Tax revenue tops target by 4% as collections rise nearly 28%

Tax revenue exceeded the government’s target during the 2025/26 fiscal year, driven by stronger economic growth, improved voluntary tax compliance and new tax measures, the Rwanda Revenue Authority (RRA) said Wednesday.

The tax authority collected Rwf3.956 trillion, surpassing its target of Rwf3.795 trillion by 4% and recording a 27.7% increase compared with the previous fiscal year.

RRA Commissioner General Ronald Niwenshuti attributed the performance to stronger economic activity and increased voluntary tax compliance.

“Taxpayers have increasingly embraced voluntary tax compliance,” Niwenshuti said during a news conference, adding that the economy expanded by about 11% across the four quarters of the fiscal year, broadening the country’s tax base and boosting tax collections.

Taxes transferred to local government entities reached Rwf137.9 billion, exceeding the annual target by 2.4%.

The RRA also registered 126,282 new taxpayers, who contributed nearly Rwf15 billion in revenue, while the authority recovered Rwf277 billion in outstanding tax arrears.

Growth in tax receipts was supported by increased business activity across several sectors. The value of commercial transactions rose by 23.7%, while VAT-taxable sales increased by 59.2%. Taxable corporate profits grew by 22.9%, contributing to higher corporate income tax collections, while Pay-As-You-Earn (PAYE) tax revenue increased by 16%. Taxable imports processed through customs also rose by 29.6%.

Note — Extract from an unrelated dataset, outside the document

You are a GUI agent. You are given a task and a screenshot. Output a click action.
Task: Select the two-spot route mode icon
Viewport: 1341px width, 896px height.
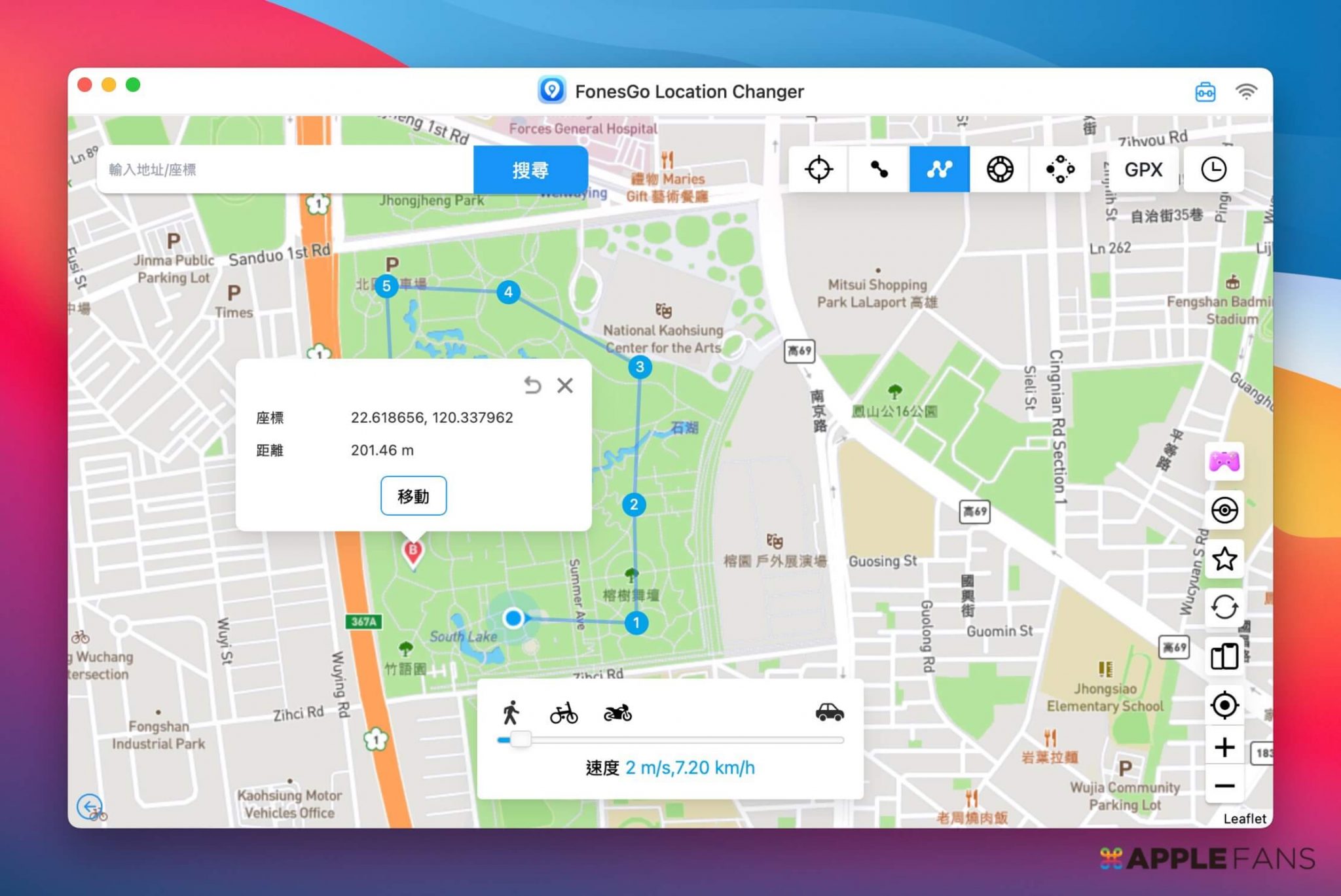click(x=879, y=170)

According to the RRA, recently introduced tax measures also generated more revenue than expected. The reforms were projected to raise Rwf259.2 billion, but collections reached Rwf286.7 billion, equivalent to 110% of the target.

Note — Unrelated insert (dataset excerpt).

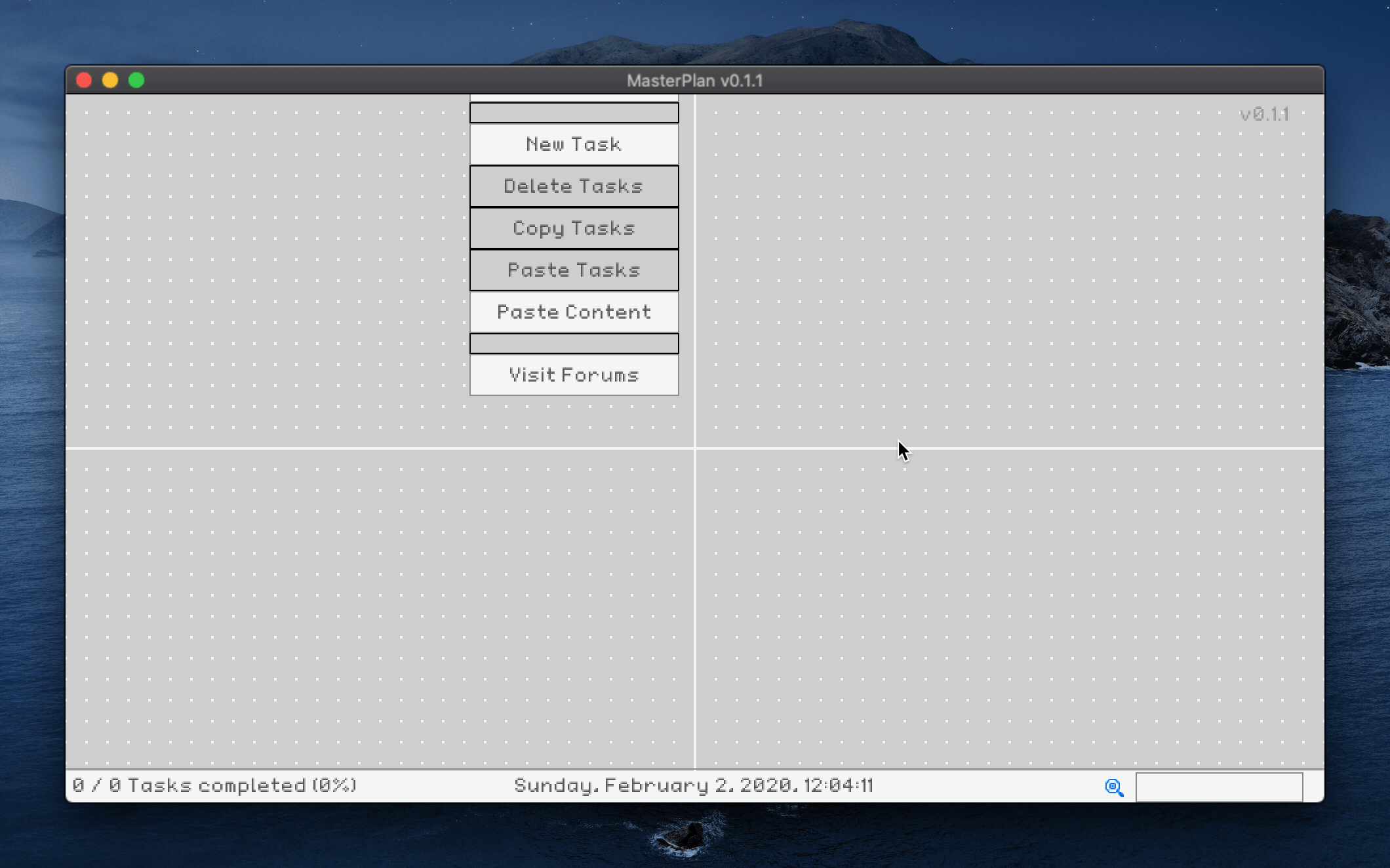Click the green zoom traffic light button
1390x868 pixels.
136,80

For the 2026/27 fiscal year, the authority has set a domestic tax revenue target of Rwf4.64 trillion, while taxes earmarked for local governments are projected to reach Rwf165.9 billion.

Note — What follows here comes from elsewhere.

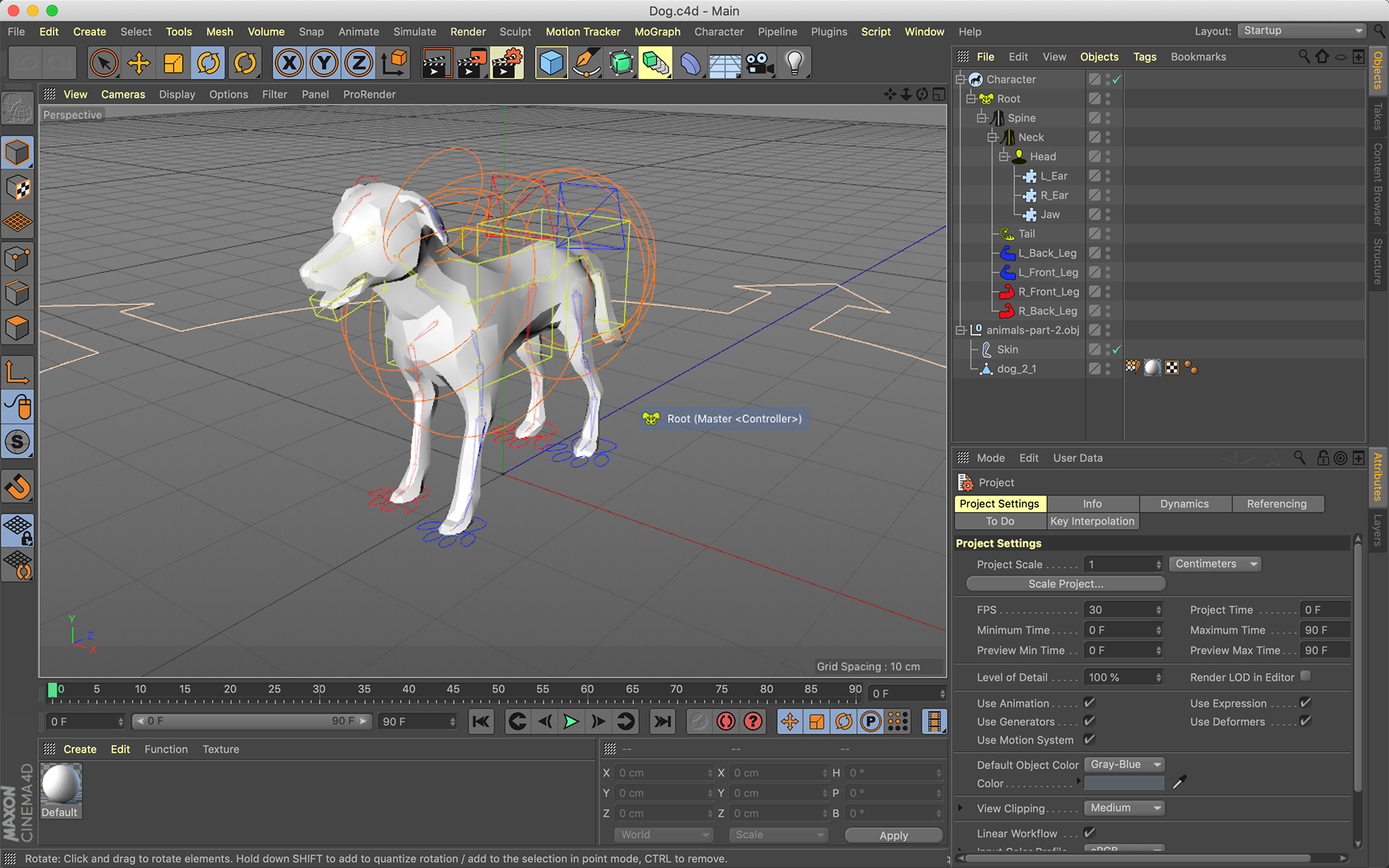Screen dimensions: 1389x868
Task: Click the Color swatch field
Action: coord(1123,783)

If achieved, domestic tax revenue will finance 61.6% of the national budget, reflecting the government’s continued efforts to strengthen domestic resource mobilization.

To meet the new target, the RRA said it will focus on expanding taxpayer registration, improving timely tax filing and payment, and promoting accurate tax declarations. Compliance efforts will prioritize the manufacturing, transport and logistics, information and communication technology, education, construction and tourism sectors.

The authority also plans to strengthen customs enforcement by targeting high-risk imports, expand the use of Electronic Billing Machines (EBMs), and encourage consumers to continue requesting EBM receipts to help curb tax evasion.